* **Exercise**
Pull every line with "arrow" from the data.
---------- Data shown
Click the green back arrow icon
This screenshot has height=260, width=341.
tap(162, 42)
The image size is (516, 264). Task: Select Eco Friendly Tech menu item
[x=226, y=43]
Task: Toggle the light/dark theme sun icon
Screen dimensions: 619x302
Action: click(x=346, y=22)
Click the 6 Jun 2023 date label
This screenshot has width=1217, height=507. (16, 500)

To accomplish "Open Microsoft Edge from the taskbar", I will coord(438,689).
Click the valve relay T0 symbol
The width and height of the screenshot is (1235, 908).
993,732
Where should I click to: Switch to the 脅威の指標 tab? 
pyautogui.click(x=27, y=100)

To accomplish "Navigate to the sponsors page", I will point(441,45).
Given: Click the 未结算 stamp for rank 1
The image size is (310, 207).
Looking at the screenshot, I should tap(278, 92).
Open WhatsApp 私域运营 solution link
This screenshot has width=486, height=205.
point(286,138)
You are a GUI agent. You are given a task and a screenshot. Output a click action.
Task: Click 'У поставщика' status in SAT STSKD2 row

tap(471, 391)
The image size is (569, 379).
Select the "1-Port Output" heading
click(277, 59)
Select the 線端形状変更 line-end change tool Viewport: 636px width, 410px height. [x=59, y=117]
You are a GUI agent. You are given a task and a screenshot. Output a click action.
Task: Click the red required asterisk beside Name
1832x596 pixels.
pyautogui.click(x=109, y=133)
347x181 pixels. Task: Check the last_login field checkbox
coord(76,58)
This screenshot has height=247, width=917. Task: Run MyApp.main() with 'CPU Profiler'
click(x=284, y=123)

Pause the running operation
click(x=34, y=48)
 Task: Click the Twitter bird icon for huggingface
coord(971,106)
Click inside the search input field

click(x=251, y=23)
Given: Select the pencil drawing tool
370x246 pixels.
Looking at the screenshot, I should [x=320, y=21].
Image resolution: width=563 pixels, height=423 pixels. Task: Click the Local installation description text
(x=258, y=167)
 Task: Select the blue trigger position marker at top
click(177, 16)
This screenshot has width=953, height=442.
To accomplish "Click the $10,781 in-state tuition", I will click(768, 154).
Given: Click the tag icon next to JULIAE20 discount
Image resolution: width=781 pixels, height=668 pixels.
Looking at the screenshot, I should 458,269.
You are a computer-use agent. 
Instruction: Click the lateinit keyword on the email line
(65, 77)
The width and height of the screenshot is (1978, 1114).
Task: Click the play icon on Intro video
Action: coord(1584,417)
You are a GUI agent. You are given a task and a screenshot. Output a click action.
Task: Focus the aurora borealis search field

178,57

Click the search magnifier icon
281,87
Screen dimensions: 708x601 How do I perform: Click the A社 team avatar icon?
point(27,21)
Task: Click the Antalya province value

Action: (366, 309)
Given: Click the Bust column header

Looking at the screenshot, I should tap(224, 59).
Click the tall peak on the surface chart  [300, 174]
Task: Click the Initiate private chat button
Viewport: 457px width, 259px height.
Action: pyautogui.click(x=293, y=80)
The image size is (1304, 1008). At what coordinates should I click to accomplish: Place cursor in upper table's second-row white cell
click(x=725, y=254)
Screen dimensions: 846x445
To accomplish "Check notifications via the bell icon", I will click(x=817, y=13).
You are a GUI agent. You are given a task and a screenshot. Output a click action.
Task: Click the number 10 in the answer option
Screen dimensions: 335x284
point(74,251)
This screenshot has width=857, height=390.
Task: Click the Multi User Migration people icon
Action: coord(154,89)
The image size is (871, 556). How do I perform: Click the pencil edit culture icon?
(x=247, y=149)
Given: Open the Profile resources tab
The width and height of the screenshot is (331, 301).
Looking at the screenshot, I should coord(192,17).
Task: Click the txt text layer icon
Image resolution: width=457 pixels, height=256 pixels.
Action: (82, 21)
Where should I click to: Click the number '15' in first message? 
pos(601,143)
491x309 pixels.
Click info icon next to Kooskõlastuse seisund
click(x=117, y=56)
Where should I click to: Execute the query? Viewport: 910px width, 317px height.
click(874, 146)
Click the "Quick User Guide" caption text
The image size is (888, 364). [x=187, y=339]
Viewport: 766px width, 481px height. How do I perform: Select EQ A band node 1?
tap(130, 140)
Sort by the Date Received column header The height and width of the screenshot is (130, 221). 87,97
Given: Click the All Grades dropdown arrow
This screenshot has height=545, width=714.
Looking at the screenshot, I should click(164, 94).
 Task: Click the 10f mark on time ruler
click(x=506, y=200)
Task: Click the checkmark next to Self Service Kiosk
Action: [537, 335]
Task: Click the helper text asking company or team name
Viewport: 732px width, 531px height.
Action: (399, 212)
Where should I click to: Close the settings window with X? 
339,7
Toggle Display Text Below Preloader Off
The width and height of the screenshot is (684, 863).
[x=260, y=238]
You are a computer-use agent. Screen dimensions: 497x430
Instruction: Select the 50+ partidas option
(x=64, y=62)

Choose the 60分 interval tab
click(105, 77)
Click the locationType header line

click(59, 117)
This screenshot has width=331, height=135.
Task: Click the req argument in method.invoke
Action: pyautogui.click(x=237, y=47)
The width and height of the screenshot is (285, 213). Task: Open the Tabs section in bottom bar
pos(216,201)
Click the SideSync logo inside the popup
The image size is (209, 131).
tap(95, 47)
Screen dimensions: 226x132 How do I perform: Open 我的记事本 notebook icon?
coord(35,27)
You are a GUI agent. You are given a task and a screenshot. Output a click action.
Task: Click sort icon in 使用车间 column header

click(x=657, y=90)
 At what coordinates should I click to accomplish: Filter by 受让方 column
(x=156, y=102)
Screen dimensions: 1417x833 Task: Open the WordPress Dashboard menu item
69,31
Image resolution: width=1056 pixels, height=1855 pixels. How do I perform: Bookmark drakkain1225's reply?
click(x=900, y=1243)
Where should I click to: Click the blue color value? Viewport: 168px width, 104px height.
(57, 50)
--------------------
* **Output of the task**
Click the green back arrow icon
Given: Click the All Grades dropdown arrow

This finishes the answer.